**Written task:**
Count the lines in the records below that contain the string "step". Reply with the number alone.
────────────────────
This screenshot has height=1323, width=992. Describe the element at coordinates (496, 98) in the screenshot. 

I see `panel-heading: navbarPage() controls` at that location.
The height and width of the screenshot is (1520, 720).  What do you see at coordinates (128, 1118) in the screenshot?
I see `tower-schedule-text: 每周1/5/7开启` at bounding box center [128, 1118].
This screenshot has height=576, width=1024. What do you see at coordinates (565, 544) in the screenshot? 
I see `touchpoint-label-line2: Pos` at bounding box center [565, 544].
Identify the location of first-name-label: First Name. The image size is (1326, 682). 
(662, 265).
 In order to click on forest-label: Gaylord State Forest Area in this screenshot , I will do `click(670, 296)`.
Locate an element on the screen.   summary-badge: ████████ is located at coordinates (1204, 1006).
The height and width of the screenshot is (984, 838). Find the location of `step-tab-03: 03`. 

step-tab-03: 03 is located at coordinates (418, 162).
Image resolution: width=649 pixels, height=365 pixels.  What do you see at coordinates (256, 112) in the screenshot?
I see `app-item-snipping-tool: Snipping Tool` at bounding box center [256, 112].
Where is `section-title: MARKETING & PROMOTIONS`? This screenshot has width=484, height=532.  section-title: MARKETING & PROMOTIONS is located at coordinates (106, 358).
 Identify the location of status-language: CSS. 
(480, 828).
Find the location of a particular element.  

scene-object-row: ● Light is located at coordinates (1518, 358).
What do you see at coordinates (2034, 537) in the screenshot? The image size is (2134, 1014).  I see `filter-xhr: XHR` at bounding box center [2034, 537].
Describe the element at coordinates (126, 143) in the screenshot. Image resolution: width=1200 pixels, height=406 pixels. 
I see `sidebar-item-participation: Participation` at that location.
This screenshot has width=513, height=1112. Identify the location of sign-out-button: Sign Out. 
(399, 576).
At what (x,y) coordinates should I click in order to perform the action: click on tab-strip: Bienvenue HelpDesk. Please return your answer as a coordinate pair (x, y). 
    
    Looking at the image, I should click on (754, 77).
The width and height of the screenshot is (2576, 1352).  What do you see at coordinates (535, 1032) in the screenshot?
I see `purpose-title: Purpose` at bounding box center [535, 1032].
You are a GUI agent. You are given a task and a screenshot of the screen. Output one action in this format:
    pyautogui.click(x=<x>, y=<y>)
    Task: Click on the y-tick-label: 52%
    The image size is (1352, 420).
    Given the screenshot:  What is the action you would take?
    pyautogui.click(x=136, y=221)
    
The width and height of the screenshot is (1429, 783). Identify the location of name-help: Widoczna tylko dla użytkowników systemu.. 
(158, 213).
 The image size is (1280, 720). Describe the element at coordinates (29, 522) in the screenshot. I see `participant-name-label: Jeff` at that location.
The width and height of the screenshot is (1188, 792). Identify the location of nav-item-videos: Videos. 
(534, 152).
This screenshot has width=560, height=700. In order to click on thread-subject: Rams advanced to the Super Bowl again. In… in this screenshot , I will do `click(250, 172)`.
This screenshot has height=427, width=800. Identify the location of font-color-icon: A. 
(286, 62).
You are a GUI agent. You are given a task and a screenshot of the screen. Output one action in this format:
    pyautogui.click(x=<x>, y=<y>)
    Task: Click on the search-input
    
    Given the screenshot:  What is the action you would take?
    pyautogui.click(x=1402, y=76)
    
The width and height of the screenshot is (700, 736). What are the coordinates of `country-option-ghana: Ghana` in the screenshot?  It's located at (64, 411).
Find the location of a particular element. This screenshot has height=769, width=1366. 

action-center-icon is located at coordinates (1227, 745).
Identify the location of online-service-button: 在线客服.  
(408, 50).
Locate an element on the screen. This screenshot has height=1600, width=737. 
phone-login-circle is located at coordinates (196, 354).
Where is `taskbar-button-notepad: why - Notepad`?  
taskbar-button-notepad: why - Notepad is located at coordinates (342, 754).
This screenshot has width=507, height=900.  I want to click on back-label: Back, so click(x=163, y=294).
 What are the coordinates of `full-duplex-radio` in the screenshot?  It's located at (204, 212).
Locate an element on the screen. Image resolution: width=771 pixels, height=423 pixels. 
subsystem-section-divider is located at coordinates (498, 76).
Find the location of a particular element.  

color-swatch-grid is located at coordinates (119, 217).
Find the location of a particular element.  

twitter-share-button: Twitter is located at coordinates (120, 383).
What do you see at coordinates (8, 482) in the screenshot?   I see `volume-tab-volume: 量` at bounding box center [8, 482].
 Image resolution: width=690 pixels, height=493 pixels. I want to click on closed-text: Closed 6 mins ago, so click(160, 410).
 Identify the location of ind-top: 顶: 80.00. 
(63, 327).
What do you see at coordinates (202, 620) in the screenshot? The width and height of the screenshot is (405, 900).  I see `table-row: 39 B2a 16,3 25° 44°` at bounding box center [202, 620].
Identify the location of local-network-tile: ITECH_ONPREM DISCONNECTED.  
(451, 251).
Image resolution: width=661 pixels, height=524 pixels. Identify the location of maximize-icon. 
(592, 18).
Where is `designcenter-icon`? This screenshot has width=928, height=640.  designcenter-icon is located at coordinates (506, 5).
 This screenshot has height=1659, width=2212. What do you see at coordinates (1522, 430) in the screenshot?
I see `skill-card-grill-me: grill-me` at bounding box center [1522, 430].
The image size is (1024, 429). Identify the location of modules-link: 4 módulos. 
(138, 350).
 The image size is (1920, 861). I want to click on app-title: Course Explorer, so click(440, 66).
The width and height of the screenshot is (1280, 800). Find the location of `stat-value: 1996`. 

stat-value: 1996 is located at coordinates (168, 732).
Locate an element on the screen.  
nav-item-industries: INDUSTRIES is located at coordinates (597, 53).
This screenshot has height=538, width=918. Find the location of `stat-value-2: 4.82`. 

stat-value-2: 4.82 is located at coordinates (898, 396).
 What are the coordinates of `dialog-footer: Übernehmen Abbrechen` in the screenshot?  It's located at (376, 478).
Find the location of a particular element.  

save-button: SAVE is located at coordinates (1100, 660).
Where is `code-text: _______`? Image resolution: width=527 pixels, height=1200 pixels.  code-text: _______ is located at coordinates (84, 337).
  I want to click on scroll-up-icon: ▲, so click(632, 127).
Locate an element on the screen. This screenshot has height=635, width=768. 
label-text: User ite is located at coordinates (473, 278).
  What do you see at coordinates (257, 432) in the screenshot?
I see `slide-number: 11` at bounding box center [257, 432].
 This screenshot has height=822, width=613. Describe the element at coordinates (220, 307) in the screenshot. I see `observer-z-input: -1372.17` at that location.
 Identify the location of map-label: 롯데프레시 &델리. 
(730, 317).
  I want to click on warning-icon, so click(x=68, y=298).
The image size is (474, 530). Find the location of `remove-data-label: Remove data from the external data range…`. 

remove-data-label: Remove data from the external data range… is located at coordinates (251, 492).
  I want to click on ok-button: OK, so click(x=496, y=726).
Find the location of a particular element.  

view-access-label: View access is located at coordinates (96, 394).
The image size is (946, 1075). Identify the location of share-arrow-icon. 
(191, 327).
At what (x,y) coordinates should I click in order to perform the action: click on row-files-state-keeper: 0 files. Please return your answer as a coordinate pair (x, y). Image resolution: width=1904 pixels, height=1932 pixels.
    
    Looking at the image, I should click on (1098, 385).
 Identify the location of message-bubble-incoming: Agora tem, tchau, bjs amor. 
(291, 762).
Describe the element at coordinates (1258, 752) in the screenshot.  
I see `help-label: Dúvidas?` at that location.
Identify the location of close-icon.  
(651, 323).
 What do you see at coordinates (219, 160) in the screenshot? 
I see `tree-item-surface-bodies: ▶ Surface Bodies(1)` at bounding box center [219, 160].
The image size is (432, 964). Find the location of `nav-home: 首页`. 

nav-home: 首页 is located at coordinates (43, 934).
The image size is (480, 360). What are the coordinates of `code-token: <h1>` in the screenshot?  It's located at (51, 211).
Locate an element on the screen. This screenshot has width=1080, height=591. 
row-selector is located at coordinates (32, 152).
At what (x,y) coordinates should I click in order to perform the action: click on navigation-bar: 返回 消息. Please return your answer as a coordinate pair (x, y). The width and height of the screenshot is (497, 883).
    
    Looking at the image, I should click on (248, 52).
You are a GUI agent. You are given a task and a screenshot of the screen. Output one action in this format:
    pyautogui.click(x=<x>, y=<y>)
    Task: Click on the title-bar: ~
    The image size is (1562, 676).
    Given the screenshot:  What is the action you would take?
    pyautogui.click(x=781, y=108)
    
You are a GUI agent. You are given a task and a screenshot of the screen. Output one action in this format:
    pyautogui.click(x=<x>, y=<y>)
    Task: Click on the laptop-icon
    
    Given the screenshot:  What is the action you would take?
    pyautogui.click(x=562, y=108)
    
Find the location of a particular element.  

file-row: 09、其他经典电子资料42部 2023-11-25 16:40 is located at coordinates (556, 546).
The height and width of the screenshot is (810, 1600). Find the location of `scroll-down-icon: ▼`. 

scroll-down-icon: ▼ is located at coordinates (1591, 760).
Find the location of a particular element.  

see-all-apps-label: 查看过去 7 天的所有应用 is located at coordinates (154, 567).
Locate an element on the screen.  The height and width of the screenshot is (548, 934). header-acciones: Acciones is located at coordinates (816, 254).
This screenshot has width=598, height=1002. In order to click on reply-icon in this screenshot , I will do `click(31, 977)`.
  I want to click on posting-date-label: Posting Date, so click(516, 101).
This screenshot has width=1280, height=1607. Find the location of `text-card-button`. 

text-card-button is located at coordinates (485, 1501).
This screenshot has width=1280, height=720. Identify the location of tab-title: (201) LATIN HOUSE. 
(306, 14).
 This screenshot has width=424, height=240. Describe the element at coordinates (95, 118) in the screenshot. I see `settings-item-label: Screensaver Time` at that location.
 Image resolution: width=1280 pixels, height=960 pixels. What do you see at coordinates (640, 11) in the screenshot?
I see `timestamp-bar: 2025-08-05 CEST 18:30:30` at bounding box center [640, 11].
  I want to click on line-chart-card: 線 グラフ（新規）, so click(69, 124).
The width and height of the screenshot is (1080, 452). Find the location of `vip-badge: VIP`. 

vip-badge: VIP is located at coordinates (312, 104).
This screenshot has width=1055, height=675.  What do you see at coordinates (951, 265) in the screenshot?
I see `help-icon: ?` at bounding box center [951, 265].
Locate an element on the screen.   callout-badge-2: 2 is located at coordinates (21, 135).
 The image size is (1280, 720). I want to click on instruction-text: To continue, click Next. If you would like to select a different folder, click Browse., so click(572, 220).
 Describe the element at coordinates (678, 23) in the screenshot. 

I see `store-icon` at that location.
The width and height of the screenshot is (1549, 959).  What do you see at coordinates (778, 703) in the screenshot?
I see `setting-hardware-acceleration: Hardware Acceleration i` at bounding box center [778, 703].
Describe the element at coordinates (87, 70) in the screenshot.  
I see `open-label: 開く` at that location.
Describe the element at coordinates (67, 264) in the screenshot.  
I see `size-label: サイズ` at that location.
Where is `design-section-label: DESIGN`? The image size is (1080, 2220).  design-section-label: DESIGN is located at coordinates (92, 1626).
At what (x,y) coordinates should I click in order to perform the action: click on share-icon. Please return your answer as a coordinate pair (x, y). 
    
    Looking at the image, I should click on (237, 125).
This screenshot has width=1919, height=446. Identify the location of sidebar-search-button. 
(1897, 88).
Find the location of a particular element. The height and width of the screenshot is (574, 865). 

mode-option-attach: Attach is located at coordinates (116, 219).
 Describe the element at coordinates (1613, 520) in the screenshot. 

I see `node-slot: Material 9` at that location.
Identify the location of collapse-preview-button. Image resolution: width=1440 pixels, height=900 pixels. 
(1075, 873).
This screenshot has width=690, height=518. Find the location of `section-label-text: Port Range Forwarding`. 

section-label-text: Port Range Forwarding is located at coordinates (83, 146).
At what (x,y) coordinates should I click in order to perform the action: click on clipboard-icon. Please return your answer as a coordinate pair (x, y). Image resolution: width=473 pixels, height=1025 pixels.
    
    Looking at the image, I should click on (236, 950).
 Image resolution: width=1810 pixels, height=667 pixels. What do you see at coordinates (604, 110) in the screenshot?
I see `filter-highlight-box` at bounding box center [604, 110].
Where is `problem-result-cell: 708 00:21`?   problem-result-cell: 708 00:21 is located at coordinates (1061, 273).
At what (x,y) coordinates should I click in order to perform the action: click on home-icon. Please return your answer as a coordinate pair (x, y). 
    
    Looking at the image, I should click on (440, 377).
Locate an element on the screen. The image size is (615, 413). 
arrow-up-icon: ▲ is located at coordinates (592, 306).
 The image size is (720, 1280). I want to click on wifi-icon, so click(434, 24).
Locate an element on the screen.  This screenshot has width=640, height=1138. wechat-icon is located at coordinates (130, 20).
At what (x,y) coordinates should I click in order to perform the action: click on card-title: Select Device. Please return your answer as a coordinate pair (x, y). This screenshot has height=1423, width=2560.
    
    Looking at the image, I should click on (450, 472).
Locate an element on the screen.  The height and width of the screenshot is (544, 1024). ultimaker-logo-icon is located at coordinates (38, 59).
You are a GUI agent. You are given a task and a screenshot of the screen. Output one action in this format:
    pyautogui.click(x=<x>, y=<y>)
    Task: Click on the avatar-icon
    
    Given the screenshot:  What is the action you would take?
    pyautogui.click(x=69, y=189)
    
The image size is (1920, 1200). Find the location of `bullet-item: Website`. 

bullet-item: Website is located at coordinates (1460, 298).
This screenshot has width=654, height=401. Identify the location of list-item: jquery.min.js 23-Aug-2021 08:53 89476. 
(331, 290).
────────────────────
**Output for this task:**
2